Publication Courtesy of San Diego County Legal Resource Directory.
Analysis and review provided by San Diego Real Estate Attorney.
[1] All further references are to the Code of Civil Procedure, unless otherwise stated.
[2] The court appropriately cited to section 128 several times throughout its written ruling. There is one typographical error in which it referred to the code section as 138. The court noted this error during the motion for reconsideration.
[3] Attached to the motion for reconsideration was the declaration of attorney William Houser, stating that he had agreed to draft the motion without becoming wife's attorney of record.
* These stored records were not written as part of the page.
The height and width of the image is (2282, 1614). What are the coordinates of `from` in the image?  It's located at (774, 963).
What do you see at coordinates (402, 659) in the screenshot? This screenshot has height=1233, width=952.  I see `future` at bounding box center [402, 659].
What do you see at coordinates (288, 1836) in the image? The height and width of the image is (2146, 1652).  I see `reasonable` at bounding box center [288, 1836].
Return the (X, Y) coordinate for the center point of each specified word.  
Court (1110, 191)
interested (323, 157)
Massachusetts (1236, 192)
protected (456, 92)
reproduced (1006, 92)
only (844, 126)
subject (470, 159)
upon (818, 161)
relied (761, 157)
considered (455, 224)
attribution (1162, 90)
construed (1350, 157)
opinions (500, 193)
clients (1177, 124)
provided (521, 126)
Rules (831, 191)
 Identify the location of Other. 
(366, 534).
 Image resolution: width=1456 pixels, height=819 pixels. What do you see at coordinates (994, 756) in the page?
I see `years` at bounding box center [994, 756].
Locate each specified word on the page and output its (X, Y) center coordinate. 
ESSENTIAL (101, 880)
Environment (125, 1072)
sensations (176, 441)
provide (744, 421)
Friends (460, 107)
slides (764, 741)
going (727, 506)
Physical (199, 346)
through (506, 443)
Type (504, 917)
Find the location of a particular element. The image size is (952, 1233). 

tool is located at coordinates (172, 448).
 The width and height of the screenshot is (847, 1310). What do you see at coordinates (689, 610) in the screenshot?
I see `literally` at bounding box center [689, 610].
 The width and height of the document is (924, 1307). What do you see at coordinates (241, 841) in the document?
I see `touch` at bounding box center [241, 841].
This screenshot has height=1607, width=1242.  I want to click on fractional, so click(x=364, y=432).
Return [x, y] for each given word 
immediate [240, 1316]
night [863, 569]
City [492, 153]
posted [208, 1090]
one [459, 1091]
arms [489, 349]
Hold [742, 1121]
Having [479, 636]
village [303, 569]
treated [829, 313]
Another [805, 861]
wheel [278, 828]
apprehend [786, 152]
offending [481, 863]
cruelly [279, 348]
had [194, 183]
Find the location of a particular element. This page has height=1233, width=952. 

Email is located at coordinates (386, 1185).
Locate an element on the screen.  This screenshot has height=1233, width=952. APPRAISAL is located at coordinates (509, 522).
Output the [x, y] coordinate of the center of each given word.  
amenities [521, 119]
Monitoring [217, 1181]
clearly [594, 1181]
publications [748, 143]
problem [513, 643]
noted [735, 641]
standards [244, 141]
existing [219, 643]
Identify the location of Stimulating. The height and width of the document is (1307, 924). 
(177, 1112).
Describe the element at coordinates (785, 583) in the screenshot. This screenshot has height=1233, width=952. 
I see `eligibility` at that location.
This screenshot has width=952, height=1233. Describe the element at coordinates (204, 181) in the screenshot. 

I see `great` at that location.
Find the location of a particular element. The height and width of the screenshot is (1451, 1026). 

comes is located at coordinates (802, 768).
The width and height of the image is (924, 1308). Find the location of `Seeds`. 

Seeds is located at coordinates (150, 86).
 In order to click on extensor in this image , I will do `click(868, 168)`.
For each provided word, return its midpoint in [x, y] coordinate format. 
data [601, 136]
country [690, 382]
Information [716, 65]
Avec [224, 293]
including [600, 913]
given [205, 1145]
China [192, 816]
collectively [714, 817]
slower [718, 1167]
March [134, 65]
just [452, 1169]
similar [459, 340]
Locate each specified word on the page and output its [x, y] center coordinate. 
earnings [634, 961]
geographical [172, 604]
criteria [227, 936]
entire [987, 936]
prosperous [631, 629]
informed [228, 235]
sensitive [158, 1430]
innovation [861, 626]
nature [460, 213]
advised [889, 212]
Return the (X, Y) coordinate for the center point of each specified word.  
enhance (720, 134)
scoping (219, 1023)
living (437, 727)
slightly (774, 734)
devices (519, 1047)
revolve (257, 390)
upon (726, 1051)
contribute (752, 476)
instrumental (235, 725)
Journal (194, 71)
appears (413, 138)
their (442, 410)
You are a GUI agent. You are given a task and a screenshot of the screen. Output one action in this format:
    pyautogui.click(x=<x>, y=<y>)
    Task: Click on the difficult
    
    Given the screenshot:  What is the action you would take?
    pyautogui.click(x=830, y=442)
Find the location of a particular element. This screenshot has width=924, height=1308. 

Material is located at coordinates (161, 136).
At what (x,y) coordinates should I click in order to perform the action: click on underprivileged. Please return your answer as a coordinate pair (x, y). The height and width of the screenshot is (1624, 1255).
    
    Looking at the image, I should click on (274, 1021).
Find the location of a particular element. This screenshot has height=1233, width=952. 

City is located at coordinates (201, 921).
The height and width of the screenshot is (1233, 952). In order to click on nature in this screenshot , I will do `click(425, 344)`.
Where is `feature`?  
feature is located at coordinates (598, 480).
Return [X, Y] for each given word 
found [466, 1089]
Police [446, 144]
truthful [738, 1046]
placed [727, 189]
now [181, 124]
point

[4] In Comden v. Superior Court, supra, 20 Cal.3d 906, the court relied on the following portion of former rule 2-111(A)(4): "'If upon or after undertaking employment, a member of the State Bar knows or should know that he or a lawyer in his firm ought to be called as a witness on behalf of his client in litigation concerning the subject matter of such employment he shall withdraw from the conduct of the trial and his firm . . . shall not continue representation in the trial . . . .'" (Id. at p. 911, fn. 1.) The rule contains four exceptions: an attorney or a lawyer in his firm may continue representation if his testimony will relate solely to an uncontested matter; a matter of formality; the nature and value of legal services rendered; or if refusal would work a substantial hardship on the client due to the distinctive value of the lawyer or his firm. (Ibid.)